We all have these things in our lives. In fact, for fun, we could probably list them for easier reference. He frightens me, this situation makes me anxious, that idea disturbs me, this place is discomforting, etc. Whenever you turn and run, you're missing an opportunity to expand your power, expand your comfort zone and ultimately expand your life. But how to see it before we flee? How to get control over ourselves to inwardly say, "I'm reacting out of fear right now. I have to keep my stance and find a way to not be frightened in this situation." Notice, I am not talking about "fighting back." When we are frightened we usually react with anger. To make things "right again" we tend to want to take a club and hammer everything within view into submission — this way we feel good about ourselves and our comfort zones are maintained.

Instead, if we can stop for a moment and say, "I'm angry out of fear and the reality is, I have nothing to fear in this situation. The fear is an illusion coming from and aspect of my own insecurities about myself. I can trust myself and Life to handle this experience in the best way possible for me." It's not easy. It's really a mind game of developing discipline to not go into our ego and instead step outside of ourself and discover what triggers our buttions and has us handing our empowerment over to something else.

Our ego is going to balk at this whole process. But if we go through it, we discover that our world view, our maturity and our ideas on all aspects of life have changed a great deal. I can't say it enough — we create our lives at the micro level with our attitudes, assumptions, preconceived ideas, projections and prejudices. These things affect how we see ourselves and our place within the framework of Life. By accepting challenging situations as learning opportunities and letting go of these internal views, we give ourselves the chance to expand and grow.

A plant can't grow if it is holding onto and grasping its seed shell. It has to let go of the shell and emerge to find the light of day. People are the same way. The more we grasp and hold on to attitudes, assumptions, preconceived ideas, projections and prejudices; the more we weight ourselves down with past responses to Life which may serve no purpose in where our journey is taking us. Thus, the slower we allow ourselves to accept change and the more burdensome our journey becomes to us as we expend more energy trying to "control" every area of our lives.

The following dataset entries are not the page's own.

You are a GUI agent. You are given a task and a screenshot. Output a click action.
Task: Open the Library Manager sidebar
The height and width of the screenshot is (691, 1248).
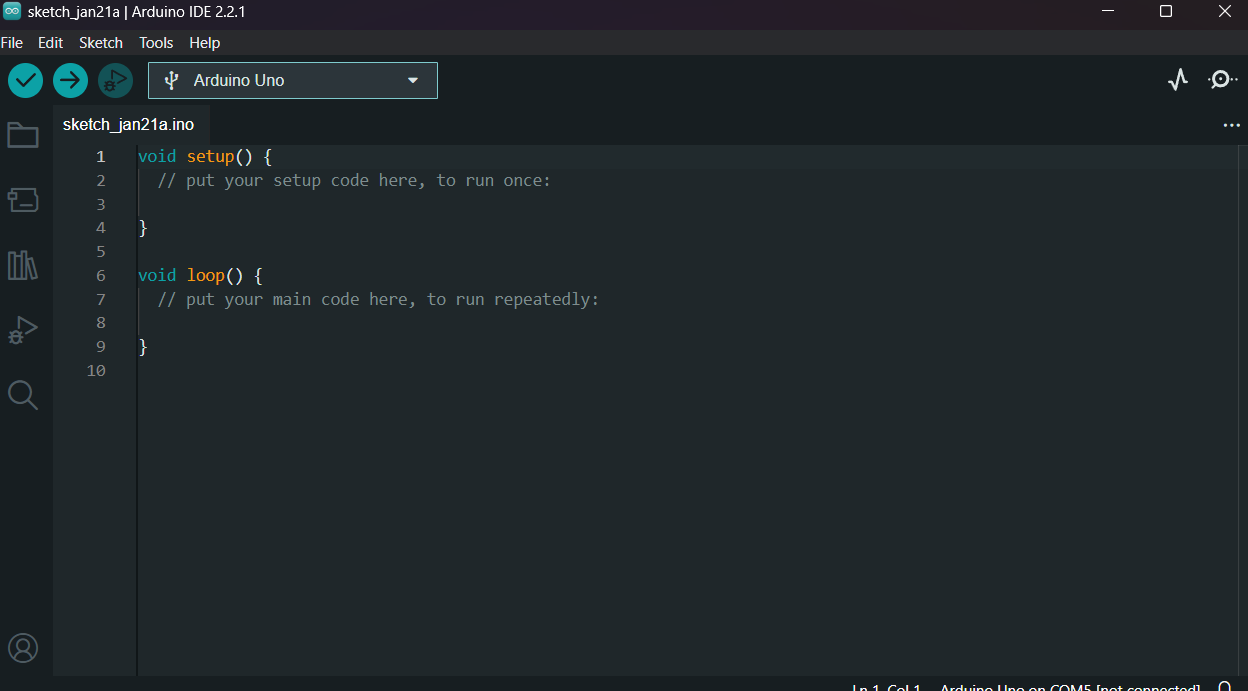click(23, 265)
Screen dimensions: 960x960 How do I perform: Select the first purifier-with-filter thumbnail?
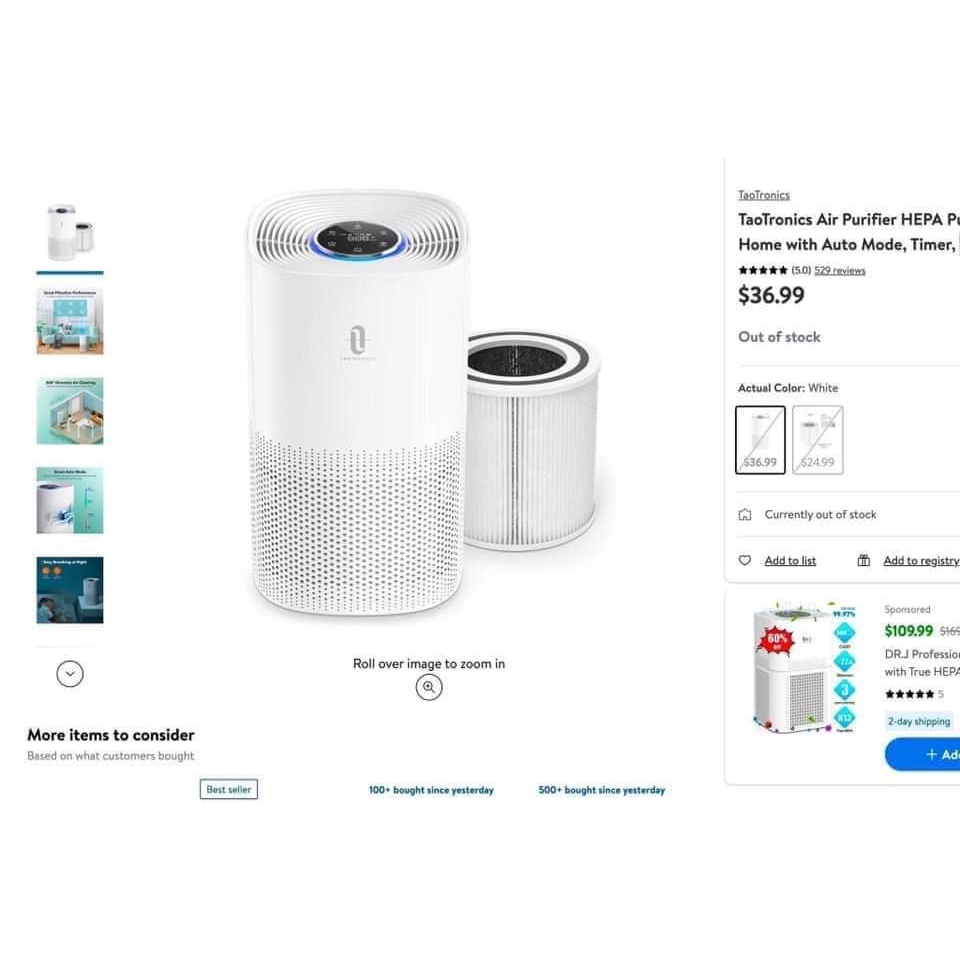point(70,232)
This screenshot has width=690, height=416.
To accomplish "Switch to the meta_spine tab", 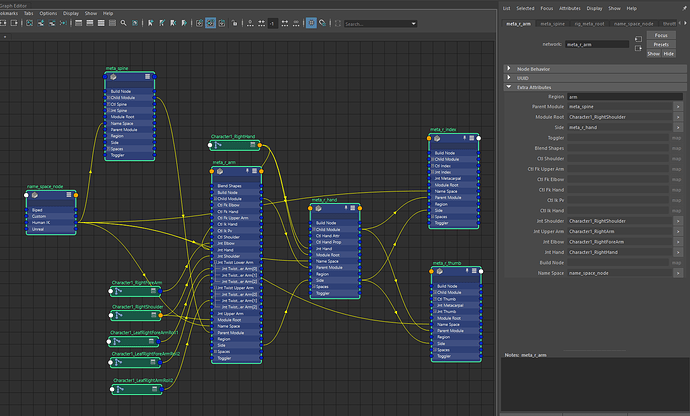I will (552, 22).
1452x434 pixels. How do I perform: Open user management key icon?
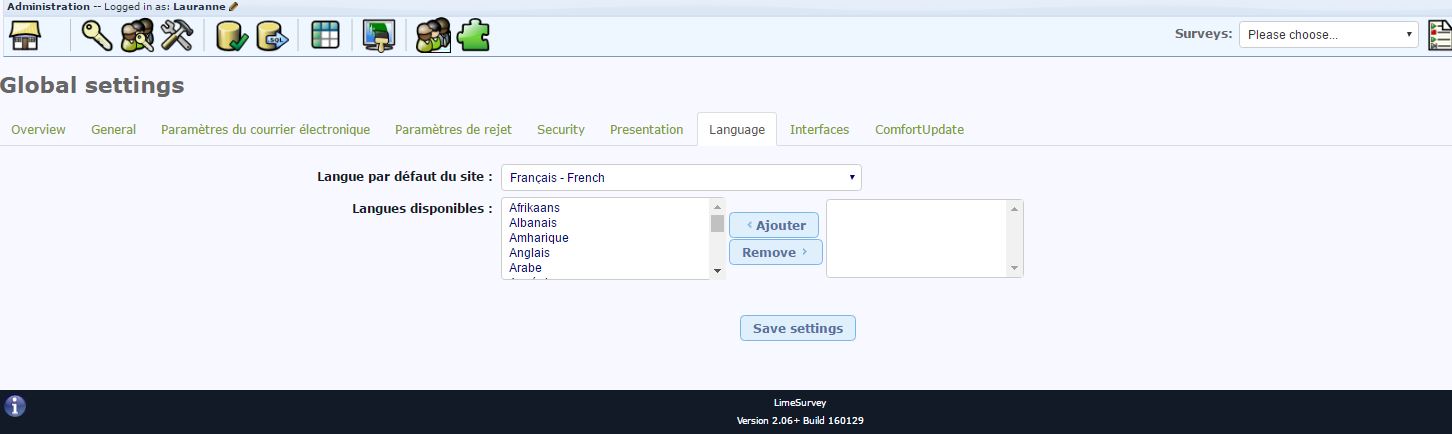[97, 36]
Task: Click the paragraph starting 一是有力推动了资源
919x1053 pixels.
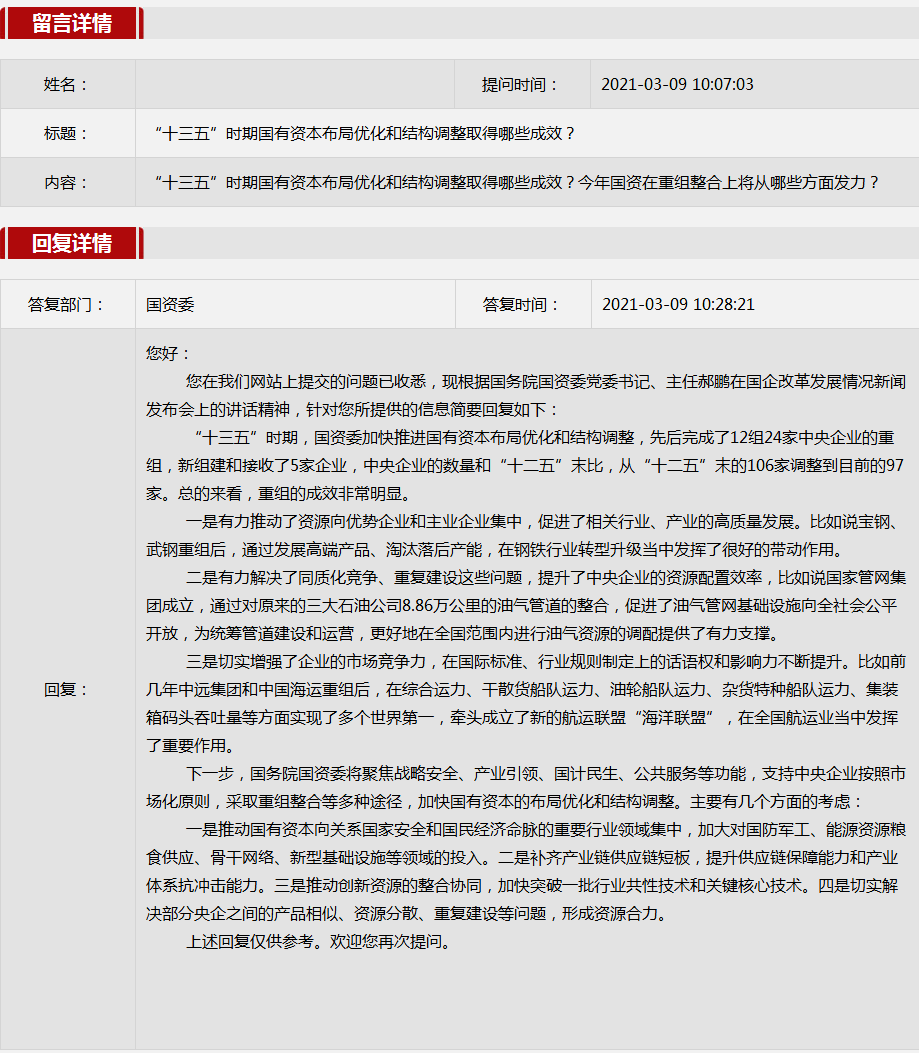Action: coord(525,535)
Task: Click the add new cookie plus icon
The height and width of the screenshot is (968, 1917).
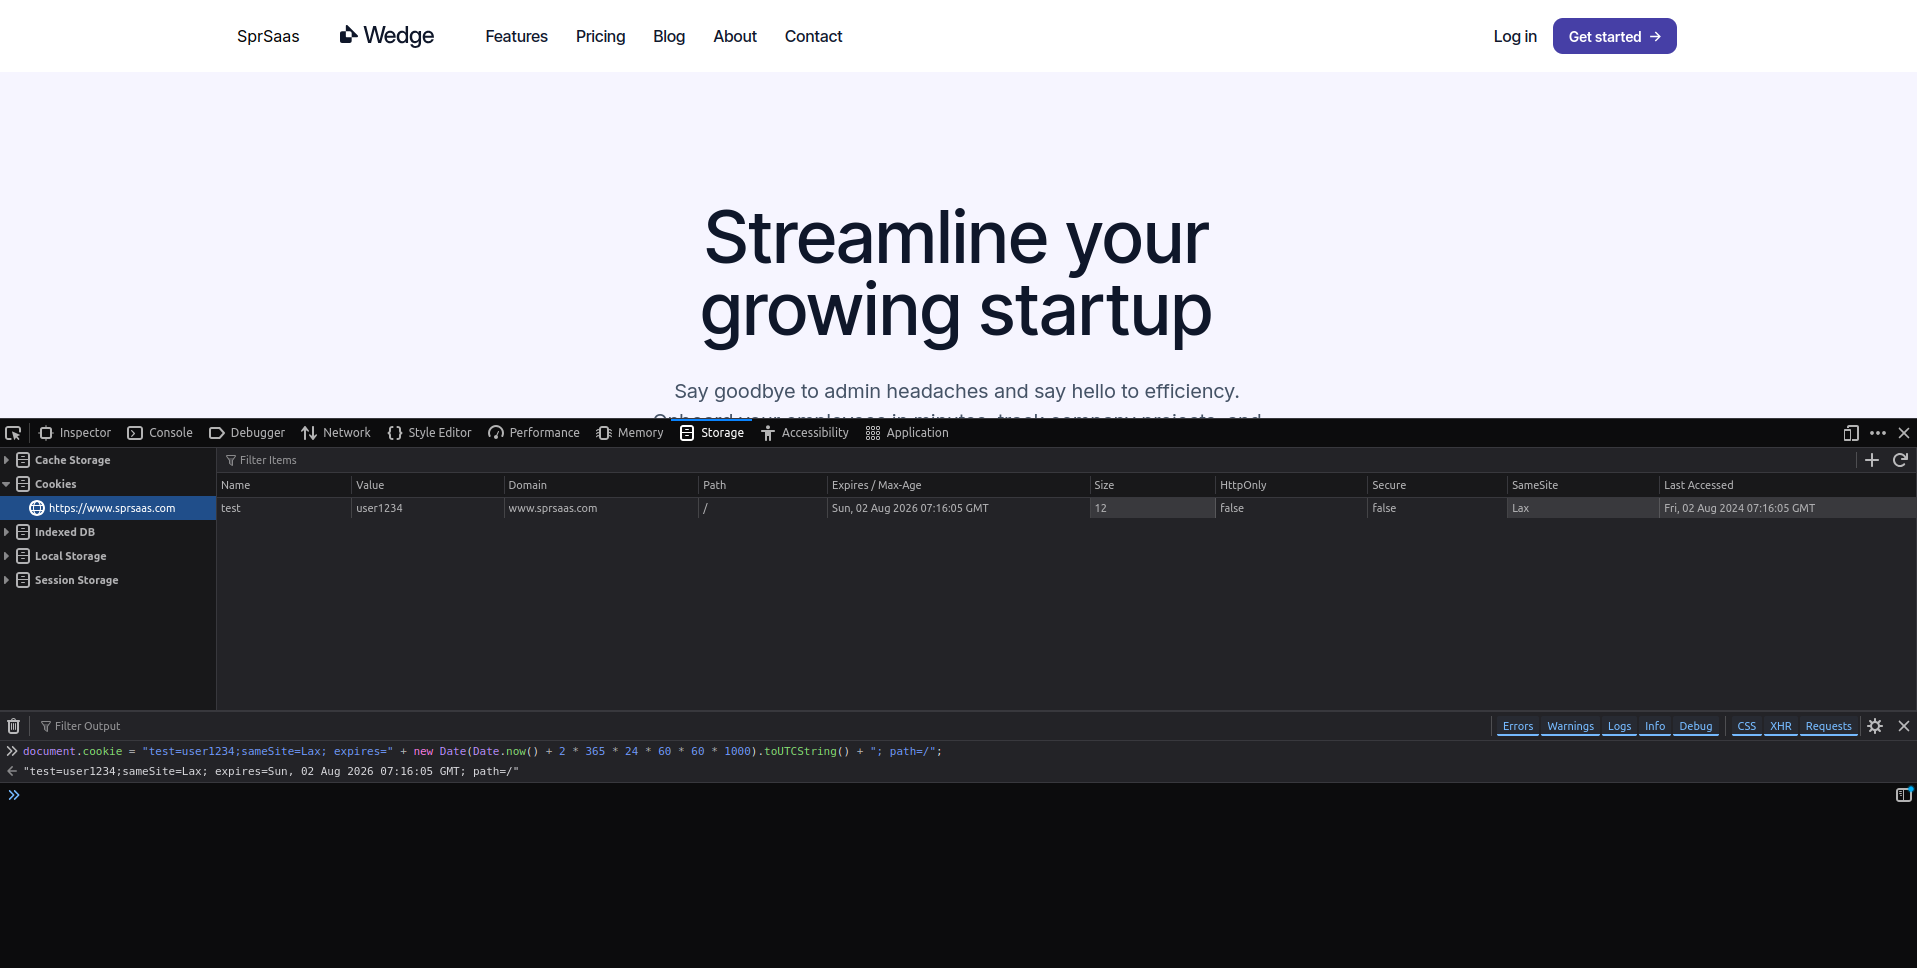Action: click(x=1872, y=460)
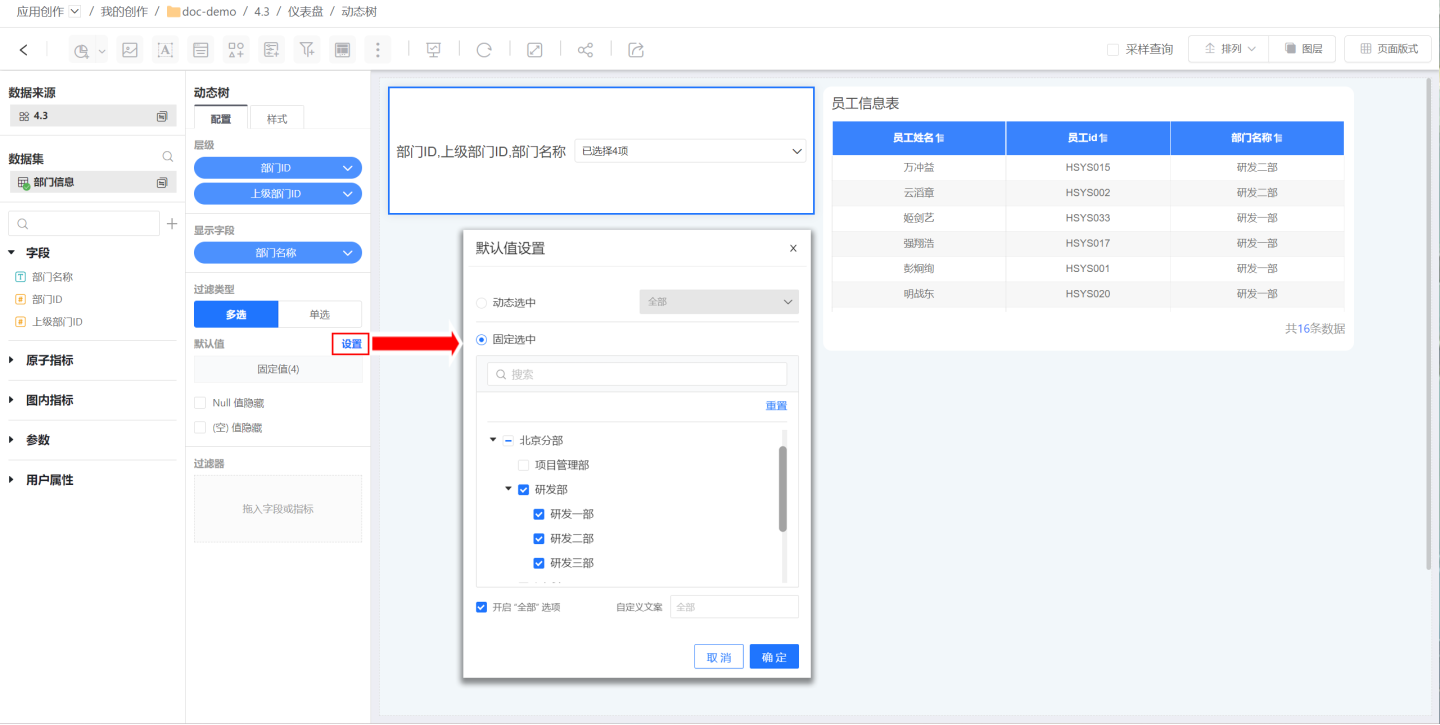Enable the Null 值隐藏 checkbox
Image resolution: width=1440 pixels, height=725 pixels.
(x=201, y=403)
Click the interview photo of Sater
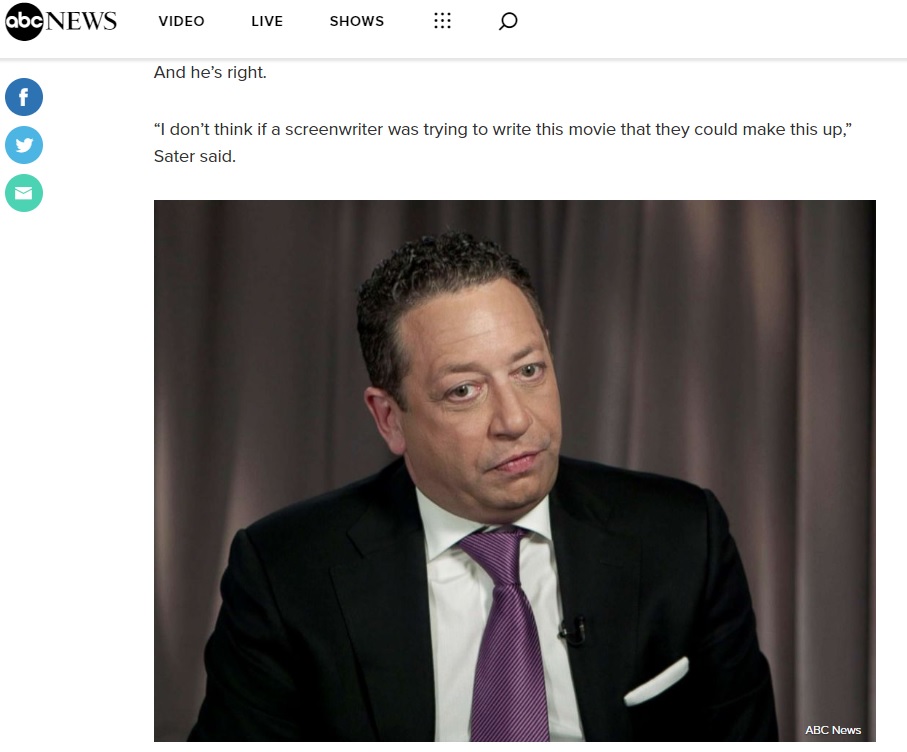907x752 pixels. pos(514,471)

By trusting that every experience we encounter is there to help us, we take the first step in dismantling our micro level attitudes which weave the fabric of our lives together. And this is why it is so frightening and hard to simply trust. Because it could potentially — and probably will – undo our lives. And most of us find that a very scary idea to jump into without reassurances, bargains and other ways to slow down change and exert some control over the process of becoming. However, the more we open up to trusting and seeing our "job" in life as simply a task of trusting, then the less life frightens us — the dark corners are not so scary, "bad" things are to so terrible and minor setbacks are not so major — and we begin to see and appreciate how truly amazing and miraculous is this gift of living.